Bay Area Reporter - December 15, 2005
Bob Roehr
The conference is a once-a-decade event that is the culmination of smaller regional meetings. The NGLTF meeting highlighted issues particular to the LGBT community that need to be considered in addressing federal policies and programs on aging.
"LGBT people often have not been visible in that aging world, and because we have not been visible, we have not been included explicitly," said task force senior strategist Amber Hollibaugh. She said that San Francisco lesbian icons Del Martin and Phyllis Lyon "were phenomenal at the 1995 conference and made the issue visible, and were enormously powerful delegates." But much work remains to be done.
"There is no room for prejudice in the world of aging," Hollibaugh said. The reality is that LGBT members of the Baby Boomer generation often have led their lives openly and are not going to go back into the closet. It is important that they not face discrimination and that their caregivers be culturally competent in providing that care.
While several of the conference delegates are openly gay or lesbian, Terry Kaelber is the only one who represents an organization whose primary mission is directed toward LGBT seniors. He is executive director of SAGE, or Services & Advocacy for GLBT Elders, the 28-year-old organization for gay seniors in New York City.
"There is some vague notion that we all age alike, that we must lose our individuality and become part of this great aging monolith," said Kaelber, who added that aging is very different for LGBT seniors because of "discrimination and antigay bigotry, which impacts our ability and willingness to access needed programs and services as we age."
"It is informed by the fact that we, by and large, age as single people without the traditional familial support of a spouse or children. It makes us more reliant on the programs that we are not so willing to access," he sai Panelist Norma Thomas at the "Make Room for All" meeting. Photo: Bob Roehr d.
"Aging as a single person, not just an LGBT person, without traditional familial support networks is highly correlated with increased isolation in old age, depression, substance abuse, medical and physical health complications, unnecessary institutionalization, and even premature death.
"For our community, adding antigay bigotry and discrimination compounds these outcomes," Kaelber said.
The reality of women's lives is that they devote the equivalent of 12 years to the role of informal caregiver, generally without compensation. They often take lower paying jobs to have the flexibility to carry out that role, said Laura Young, executive director of Older Women's League, an organization for midlife and older women. "As a result, women will lose $250,000 of wage wealth" in performing these tasks, Young said.
She said "the marriage issue" was important to aging members of the LGBT community, and pointed to the photos from a year ago in San Francisco; "More often than not, they were older couples who had been together for many years who were looking to get some kind of legal status or protection for the lives that they had build together."
OWL was the only aging organization that took a public stance against last year's Federal Marriage Amendment, which sought to ban gay marriage.
Young explained that health care benefits "become a tax liability for domestic partners, which doesn't exist for married couples" who do not have to pay taxes on them. She said the conference needs to talk about changing policies that codify such discrimination "if we are going to bring LGBT issues into the dialogue."
"I had an ostrich attitude about aging issues," said Mary McCarthy, 67. She testified with her partner Bonny Winokar about their marriage in Massachusetts and their fears with regard to Medicare and the house that they purchased and renovated.
McCarthy said under existing federal spend down requirements for Medicare, if one of them ended up in a nursing home, "One of us would be destitute and the other would be sick." The property of a traditionally married couple would be protected.
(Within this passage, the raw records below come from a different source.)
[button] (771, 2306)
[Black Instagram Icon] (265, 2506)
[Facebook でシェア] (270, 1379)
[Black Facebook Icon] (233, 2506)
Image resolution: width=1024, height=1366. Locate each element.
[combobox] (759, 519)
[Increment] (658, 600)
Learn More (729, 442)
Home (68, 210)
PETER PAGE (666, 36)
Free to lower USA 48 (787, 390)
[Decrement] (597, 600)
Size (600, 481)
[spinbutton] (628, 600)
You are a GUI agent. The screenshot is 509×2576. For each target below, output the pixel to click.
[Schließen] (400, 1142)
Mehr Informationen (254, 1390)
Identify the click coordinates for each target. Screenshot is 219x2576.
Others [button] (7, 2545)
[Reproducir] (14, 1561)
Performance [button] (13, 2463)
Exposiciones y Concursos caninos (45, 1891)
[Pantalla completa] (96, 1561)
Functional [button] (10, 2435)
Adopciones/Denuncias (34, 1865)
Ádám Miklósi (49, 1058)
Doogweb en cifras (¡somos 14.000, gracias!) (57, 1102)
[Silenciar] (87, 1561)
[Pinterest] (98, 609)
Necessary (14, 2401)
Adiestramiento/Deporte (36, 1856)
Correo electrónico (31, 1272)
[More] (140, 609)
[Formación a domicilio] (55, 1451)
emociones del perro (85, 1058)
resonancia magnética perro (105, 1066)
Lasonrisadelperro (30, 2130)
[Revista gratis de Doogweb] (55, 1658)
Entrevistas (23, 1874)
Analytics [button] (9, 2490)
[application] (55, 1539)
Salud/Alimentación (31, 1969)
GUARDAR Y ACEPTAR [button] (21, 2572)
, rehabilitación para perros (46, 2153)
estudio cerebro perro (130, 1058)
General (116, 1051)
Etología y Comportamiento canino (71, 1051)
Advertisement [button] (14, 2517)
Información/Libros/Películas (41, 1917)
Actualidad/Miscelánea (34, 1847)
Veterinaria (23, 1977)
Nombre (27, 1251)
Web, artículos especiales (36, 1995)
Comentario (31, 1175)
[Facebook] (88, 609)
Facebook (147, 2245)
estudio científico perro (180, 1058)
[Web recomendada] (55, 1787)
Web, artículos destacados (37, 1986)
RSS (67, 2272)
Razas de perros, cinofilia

"In order to have a good old age filled with optimism, you must have a good young age filled with opportunities that continue throughout the lifecycle," said Norma Thomas, president of the Center on Ethnic and Minority Aging, in Philadelphia. The effects of poverty, racism, and homophobia do not magically disappear at the age of 60, she noted.
"All of the 'isms' come from our own chauvinism," said Regina Shavers, executive director of the Griot Circle, a group of primarily African American and Caribbean seniors. She said, the key to serving a diverse community is realizing that, "You just need to know that everybody else's life is not just like yours."
"If you have any gender variance, that is totally" another level of competency that has to be addressed. "When I get to the nursing home and they put one of them pink dresses on me, we are going to have a hard time."
"Just because a person comes to you for services, doesn't mean they are ready to tell you everything. People value their privacy very much," Shavers said. "People in my community survived with their secrecy" in the face of a church that condemned them, and a broader community that often was not accepting.
Shavers added, "We should be allowed to choose our own families and have the financial benefit of those connections."
Jim Campbell, president of the National Association of HIV Over Fifty, spoke of "the loss [from HIV] that has never been addressed" for gay males. "We built a family, and those families disappeared almost overnight."
He said HIV is not just a gay issue. Over 17 percent of newly diagnosed cases nationally are in those 50 or older, and the number is growing by about 1 percentage point a year.
A survey of HIV patients at the Fenway Community Health Center in Boston found that 62 percent of their caseload is 40 or older. And with the success of combination therapy and people with living longer, it is becoming a problem of aging. Campbell called it "an accident waiting to happen" in the gay community.